Forget the heat, the sandstorms, the crushing boredom and even the scorpions, spiders and snakes … the worst thing about being a EUFOR peacekeeper out in the eastern Chadian desert is: the food.
Especially if you happen to be Polish, or a guest of the Polish contingent.
God bless those brave Poles. A hundred troops from the new NATO member and staunch U.S. ally flew to Iriba, eastern Chad, in April to begin building a large base for follow-on forces. In July these new forces will begin patrolling around Chad’s sprawling refugee camps. Their lives will be austere. But for the Polish advance party, life is positively primitive. They crap in holes. They sleep on cots in tents that have a habit of blowing away in the wind. And for half their meals they eat the same God-awful Polish military combat rations.

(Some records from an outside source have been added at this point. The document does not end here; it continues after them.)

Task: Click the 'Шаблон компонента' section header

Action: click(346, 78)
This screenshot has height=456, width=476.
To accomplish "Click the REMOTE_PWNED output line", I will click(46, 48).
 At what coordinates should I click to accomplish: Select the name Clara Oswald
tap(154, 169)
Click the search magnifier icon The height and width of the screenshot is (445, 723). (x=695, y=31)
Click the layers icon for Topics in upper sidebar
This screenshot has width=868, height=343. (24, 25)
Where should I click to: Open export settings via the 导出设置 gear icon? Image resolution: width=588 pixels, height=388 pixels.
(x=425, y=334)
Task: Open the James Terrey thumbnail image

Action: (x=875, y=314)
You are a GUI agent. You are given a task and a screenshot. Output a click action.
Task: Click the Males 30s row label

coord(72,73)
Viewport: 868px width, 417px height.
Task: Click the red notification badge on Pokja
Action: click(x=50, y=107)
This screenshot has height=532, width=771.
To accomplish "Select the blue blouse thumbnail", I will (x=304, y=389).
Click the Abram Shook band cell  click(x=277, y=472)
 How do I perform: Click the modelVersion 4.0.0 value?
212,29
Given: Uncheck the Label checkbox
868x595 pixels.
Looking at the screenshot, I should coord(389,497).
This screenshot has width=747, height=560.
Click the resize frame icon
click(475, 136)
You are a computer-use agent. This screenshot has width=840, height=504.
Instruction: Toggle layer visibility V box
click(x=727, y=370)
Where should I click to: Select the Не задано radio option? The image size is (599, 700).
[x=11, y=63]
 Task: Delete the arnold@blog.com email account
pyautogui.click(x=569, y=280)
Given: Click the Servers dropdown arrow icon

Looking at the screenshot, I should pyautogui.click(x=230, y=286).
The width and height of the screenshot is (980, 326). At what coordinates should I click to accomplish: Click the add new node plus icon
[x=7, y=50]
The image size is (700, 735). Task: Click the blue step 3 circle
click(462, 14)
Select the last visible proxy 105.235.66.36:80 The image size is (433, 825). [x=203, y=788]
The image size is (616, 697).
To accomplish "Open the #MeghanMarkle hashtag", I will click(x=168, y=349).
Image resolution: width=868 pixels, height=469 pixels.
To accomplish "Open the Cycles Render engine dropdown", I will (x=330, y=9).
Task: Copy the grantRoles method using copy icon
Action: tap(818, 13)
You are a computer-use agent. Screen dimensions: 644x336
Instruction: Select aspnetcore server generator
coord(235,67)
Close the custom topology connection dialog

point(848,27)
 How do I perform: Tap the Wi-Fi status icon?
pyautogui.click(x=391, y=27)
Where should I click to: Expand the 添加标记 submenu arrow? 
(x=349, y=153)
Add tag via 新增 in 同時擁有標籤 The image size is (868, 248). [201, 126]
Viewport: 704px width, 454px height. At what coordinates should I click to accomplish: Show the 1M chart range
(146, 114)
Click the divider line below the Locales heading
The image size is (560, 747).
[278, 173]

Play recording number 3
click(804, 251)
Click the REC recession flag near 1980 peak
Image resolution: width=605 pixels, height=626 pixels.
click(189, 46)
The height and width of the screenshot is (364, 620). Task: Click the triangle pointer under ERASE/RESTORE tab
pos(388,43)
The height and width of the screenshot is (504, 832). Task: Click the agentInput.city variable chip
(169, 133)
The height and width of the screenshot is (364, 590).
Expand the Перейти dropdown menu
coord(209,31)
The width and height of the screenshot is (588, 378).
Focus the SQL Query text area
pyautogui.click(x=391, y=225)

Each ration pack contains: dried tea, dried coffee, lots and lots of sugar, plus two — that’s right, TWO — different types of canned, processed, pureed meat and four tiny, rock-hard biscuits (pictured). You can almost force down the smoother of the two meats if you can find mustard or ketchup and a couple slices of bread. But the chunkier meat looks, and tastes, like roadkill. One night over a dinner of rations, one Irish soldier speculated, in total seriousness, that the rations had been stored in a bunker since the Cold War and dragged out because, after decades of storage, they were finally going bad.
On the plus side, rumor has it that each biscuit contains just enough fiber to counteract the gut-clogging effects of the canned meat.